— Kutipan Teks —
◆ ◆ ◆ ◆ ◆

Setelah kasus pelarangan cadar dan celana cingkrang kini umat islam kembali terusik dengan pernyataan yang dilontarkan Kementerian Agama (Kemenag) terkait penarikan materi ujian di madrasah yang mencantumkan konten khilafah dan jihad dengan melakukan revisi terhadap kompetensi inti dan kompetensi dasar (KI-KD) tentang Pemerintahan Islam (Khilafah) dan Jihad dinyatakan tidak berlaku dan telah diperbarui. Usut punya usut, mengapa setelah sekian lama ajaran khilafah dan jihad menjadi kurikulum pembelajaran, baru saat ini menjadi sorotan? Padahal ajaran Islam terkait khilafah dan jihad telah lama disematkan dalam mata pelajaran bukan hanya fakta sejarah semata, melainkan ajaran islam yang tidak bisa dipisahkan, sebagaimana perkara shalat, puasa, zakat, dan haji menjadi satu bagian.

◆ ◆ ◆ ◆ ◆

— Soal Latihan —
- A) Dalam teks tentang materi khilafah dan jihad di madrasah, ibadah apa saja yang disebut sebagai perkara yang menjadi satu bagian dengan ajaran Islam? Sebutkan semuanya.
- B) Tuliskan ulang bagian catatan yang dimulai dengan baris berisi "The height and width of the screenshot is (1304, 1512)." dan diakhiri dengan baris berisi "(x=424, y=346)", termasuk perintahnya, tanpa gambar. Skalakan setiap koordinat jawaban dengan mengalikannya 0,2 lalu bulatkan ke bilangan bulat (nilai setengah dibulatkan ke atas).
Teks di atas dan catatan sesudahnya diambil dari sumber yang berlainan.

— Data Latihan —
◆ ◆ ◆ ◆ ◆

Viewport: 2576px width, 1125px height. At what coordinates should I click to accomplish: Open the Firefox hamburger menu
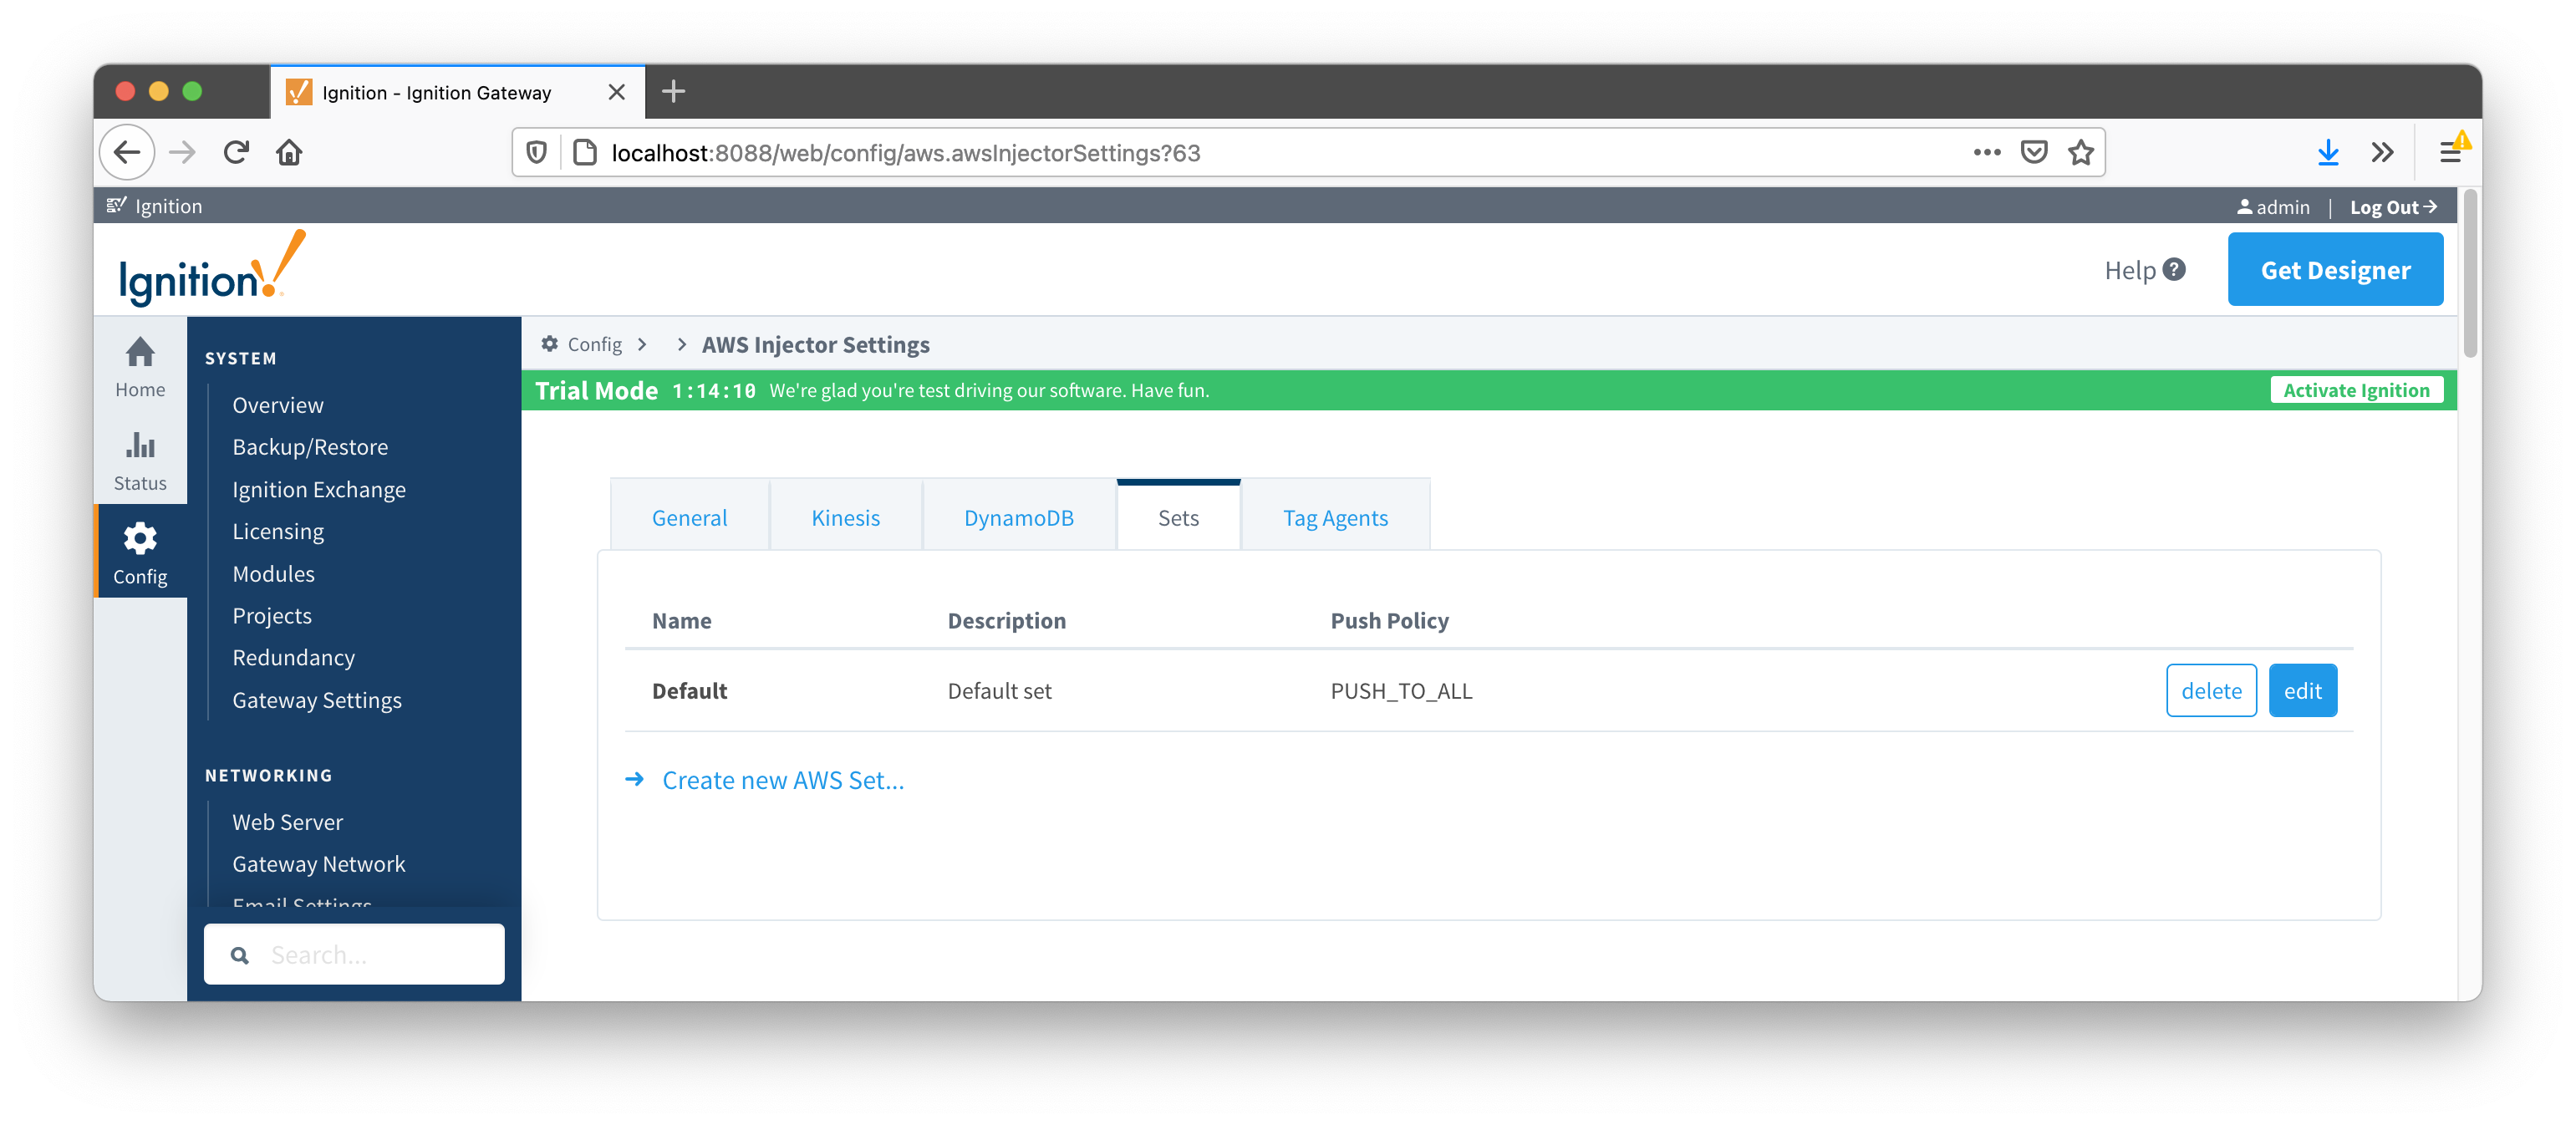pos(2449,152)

◆ ◆ ◆ ◆ ◆

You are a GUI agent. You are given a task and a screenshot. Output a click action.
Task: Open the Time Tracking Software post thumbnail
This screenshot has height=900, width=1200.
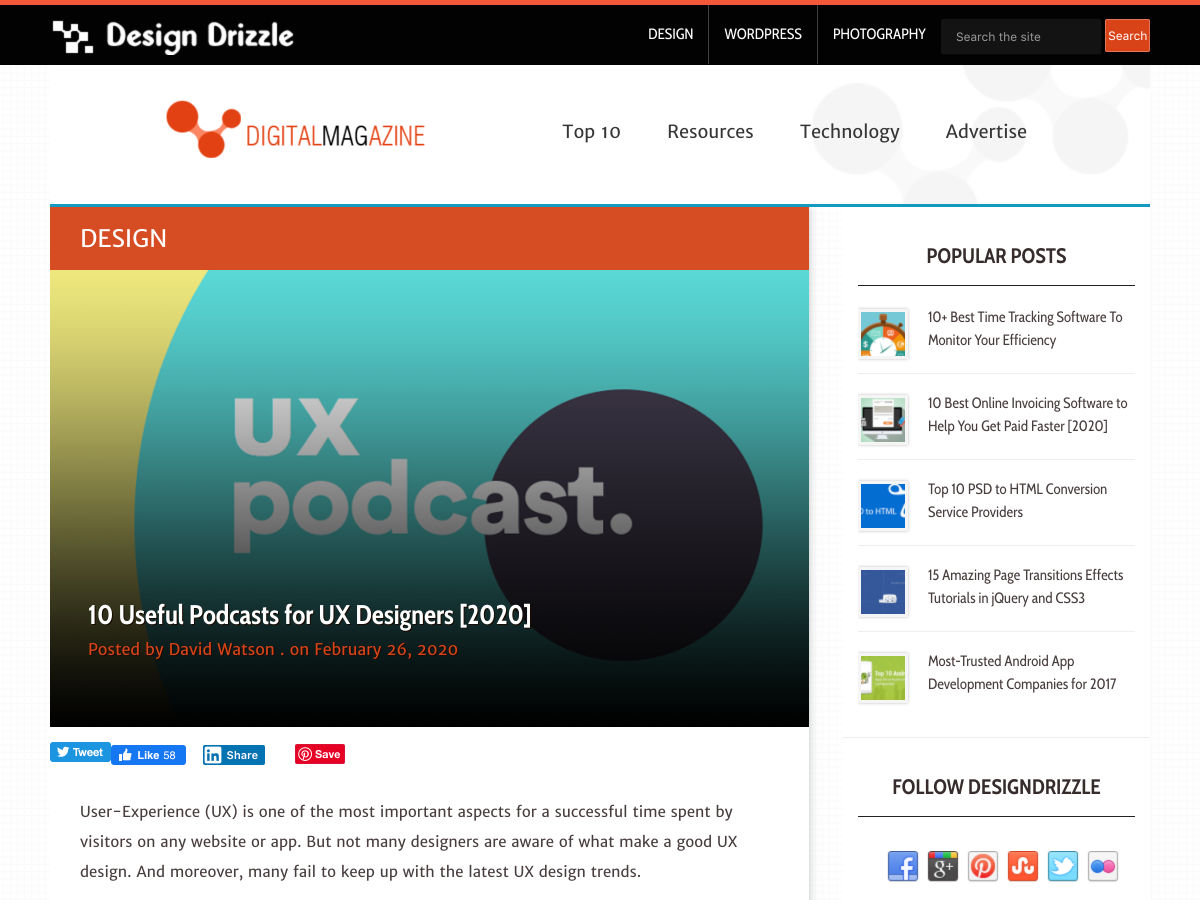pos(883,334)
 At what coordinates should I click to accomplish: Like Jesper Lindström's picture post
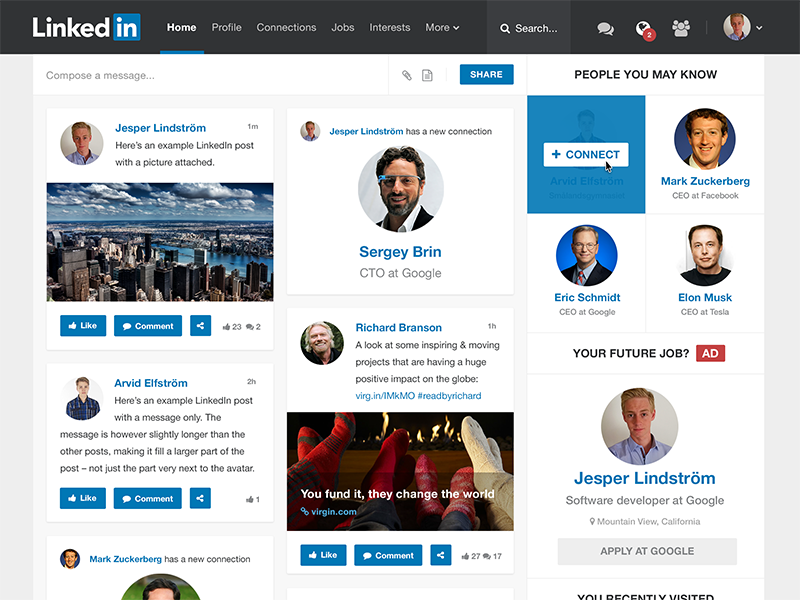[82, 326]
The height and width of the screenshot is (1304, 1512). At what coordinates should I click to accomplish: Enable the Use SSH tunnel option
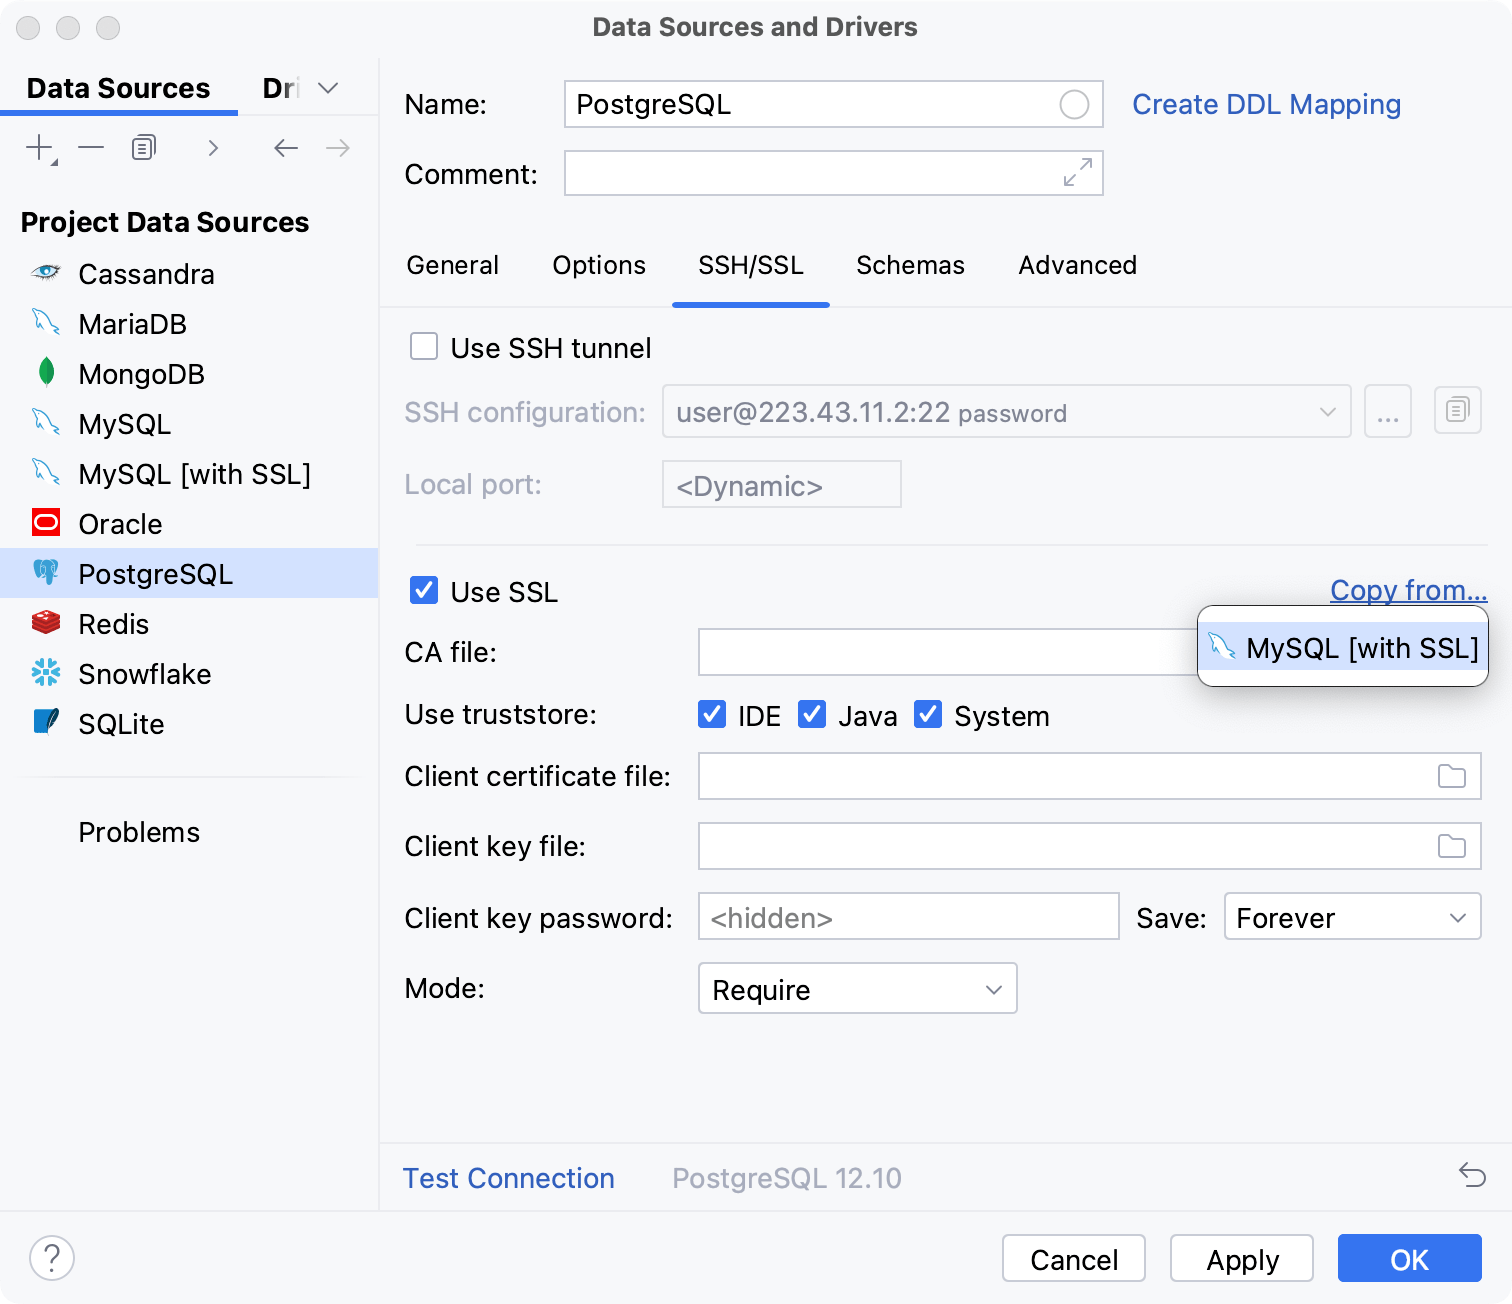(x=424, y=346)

◆ ◆ ◆ ◆ ◆

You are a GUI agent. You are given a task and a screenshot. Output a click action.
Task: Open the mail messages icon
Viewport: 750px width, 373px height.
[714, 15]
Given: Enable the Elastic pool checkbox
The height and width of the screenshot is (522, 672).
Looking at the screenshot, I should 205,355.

◆ ◆ ◆ ◆ ◆

— Kunci Jawaban —
- A) Shalat, puasa, zakat, dan haji.

- B)
The height and width of the screenshot is (1304, 1512). At what coordinates should I click to accomplish: Enable the Use SSH tunnel option
(x=85, y=69)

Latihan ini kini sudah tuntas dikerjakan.